Guatemala's new president could give Trump a huge headache on immigration

Alejandro Giammattei is a critic of the migration deal his predecessor struck with the US.

Alejandro Giammattei is a critic of the migration deal his predecessor struck with the US.

(CNN)Guatemala has a new president-elect -- and Donald Trump should probably pay attention.

Alejandro Giammattei, who looks to have secured nearly 60% of the vote in Sunday's poll, has been outspoken in his opposition to a migration deal that his predecessor, Jimmy Morales, signed with the United States last month.

For Guatemalans, the result will probably be more of the same: another president who promises to combat corruption and bring an economic revival, but struggles or fails to alter the status quo on either, like Morales.

And, worse than Morales, Guatemalan president-elect Giammattei must come to power with only 42% of voters bothering to turn up to the polls, and only 59% of them voting for him.

Yet the stakes ahead are regional, if not global.

More of the same means more of the economic collapse that preceded Giammattei and sent a record number of Guatemalans heading north, seeking a better life in the United States.

In the border mountains of Huehuetenango, nearly 3% of the population has reportedly already fled to the US border since late last year.

The conditions they were escaping include: climate change devastating crops; drug cartels running entire villages; flights of trafficker cocaine landing in the forest; and gang violence killing regularly.

Why does this have a global impact?

Because the Trump administration has a plan which intends to use Guatemala to limit the number of migrants trying to head north to its border. Under an agreement signed by the then-Guatemalan interior minister, Enrique Asturias, in Washington earlier this month, migrants in Guatemala must apply for asylum there, and fail to get it, before they can apply for asylum in the US.

Migrants who continue their journey north to the US in spite of the new restrictions will be returned to Guatemala, according to acting Homeland Security Secretary Kevin McAleenan.

The deal -- addendums to which remain secret -- is essentially a "safe third country" agreement between the US and Guatemala, in all but name.

In layman's terms, it means the US and Guatemala agree that Guatemala -- with one of the world's highest murder rates, whose capital the US tells tourists to reconsider travel to because of crime -- is perversely declared a safe place for migrants to wait. In practical terms, it ends the journeys north of most migrants there.

Guatemalans and Mexicans can still travel north, but they have to go through a toughened-up series of Mexican border checks. There are reports the deal may involve financial help for more migrant facilities in Guatemala, and US personnel to help train people in dealing with what would be an enormous and impossible surge in asylum applications. Guatemala would become a sort of holding pen for migrants, where bureaucracy would likely swallow their dreams of a safer life up north.
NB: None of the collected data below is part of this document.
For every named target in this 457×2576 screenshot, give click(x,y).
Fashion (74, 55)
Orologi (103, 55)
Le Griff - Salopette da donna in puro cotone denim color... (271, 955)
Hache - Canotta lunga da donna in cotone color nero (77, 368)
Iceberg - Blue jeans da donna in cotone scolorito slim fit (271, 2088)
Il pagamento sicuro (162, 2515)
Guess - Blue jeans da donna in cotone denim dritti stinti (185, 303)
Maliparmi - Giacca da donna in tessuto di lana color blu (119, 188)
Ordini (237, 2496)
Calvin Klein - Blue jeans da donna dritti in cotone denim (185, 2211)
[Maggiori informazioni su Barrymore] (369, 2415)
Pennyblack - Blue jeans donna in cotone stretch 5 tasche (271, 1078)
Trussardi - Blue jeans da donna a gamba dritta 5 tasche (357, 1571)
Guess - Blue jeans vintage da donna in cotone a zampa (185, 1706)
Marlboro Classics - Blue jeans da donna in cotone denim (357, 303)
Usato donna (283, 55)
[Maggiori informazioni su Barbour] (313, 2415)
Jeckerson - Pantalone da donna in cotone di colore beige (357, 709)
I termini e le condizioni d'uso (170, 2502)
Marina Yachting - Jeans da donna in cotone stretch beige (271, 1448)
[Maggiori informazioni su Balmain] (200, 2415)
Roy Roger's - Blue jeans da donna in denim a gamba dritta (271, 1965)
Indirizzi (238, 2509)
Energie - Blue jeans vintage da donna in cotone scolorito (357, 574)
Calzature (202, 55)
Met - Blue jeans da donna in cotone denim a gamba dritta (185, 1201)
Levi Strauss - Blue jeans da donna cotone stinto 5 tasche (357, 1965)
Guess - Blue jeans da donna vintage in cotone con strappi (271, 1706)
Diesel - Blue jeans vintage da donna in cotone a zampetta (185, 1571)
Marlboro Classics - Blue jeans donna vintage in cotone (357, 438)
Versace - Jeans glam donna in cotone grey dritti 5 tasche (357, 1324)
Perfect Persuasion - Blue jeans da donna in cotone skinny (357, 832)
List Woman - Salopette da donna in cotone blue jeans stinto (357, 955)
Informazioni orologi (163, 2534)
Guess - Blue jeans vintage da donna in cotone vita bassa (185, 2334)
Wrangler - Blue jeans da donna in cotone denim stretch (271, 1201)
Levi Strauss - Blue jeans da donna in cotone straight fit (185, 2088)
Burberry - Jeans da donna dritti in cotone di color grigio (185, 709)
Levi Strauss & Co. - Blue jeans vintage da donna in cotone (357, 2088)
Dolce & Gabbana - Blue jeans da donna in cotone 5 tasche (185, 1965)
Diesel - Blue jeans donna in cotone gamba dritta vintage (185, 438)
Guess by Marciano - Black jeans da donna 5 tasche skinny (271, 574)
When does this deal come into force? Signed hastily by the outgoing administration, it has already been opposed by the Guatemalan Constitutional Court, who ruled its Congress has to decide on any safe third country agreements. But it is scheduled to come into effect in mid-August -- unless of course Giammattei sticks to his word and blocks it.

But there's a catch: Guatemala's elite. They also have an outsized view, likely heard in the country's corridors of power.

The prospect of Trump's wrath -- he has already cut aid to the economically troubled nation, and flatly threatened destructive tariffs if the deal isn't put into force -- will trouble them.

Whatever unpopularity Giammattei faces over this deal will likely be dwarfed if the US -- recipient of around 40% of Guatemala's exports -- suddenly puts up trade barriers.

It is not much of a choice: possible ruin through a deluge of asylum applications, or more assured ruin through trade tariffs. And herein lies the cynical logic behind the US scheme.

The United States surely does not expect migrants who want to live in Texas or California to settle on waiting for that dream in Guatemala as their paperwork trundles through a very clogged and restrictive US system. It expects them not to come at all.

The signal is not "there is a new system for the huddled masses," but "America is not open for you at all." The problem for the US's moral conscience is that migrants do not stop coming. They are desperate, and more restrictions just mean they accept taking on more risks during their journey.

Consider the fate of Christian, 10, and his father Rudy, 37. Guatemalan, they left home on May 28, heading north, using ruthless smugglers that work for Mexican cartels to help them navigate tougher border .

The cartel was from the deadly Los Zetas, according to Mexican officials, and double crossed them for a ransom. They couldn't pay, so Rudy's throat was slit, and Christian was found with neck injuries next to his father's lifeless body.

This tough new system which Guatemala must decide upon endorsing may worsen migrants' legal choices. But it won't stop their burning desire to leave, or the spiraling collapse of Central America that begins their journey.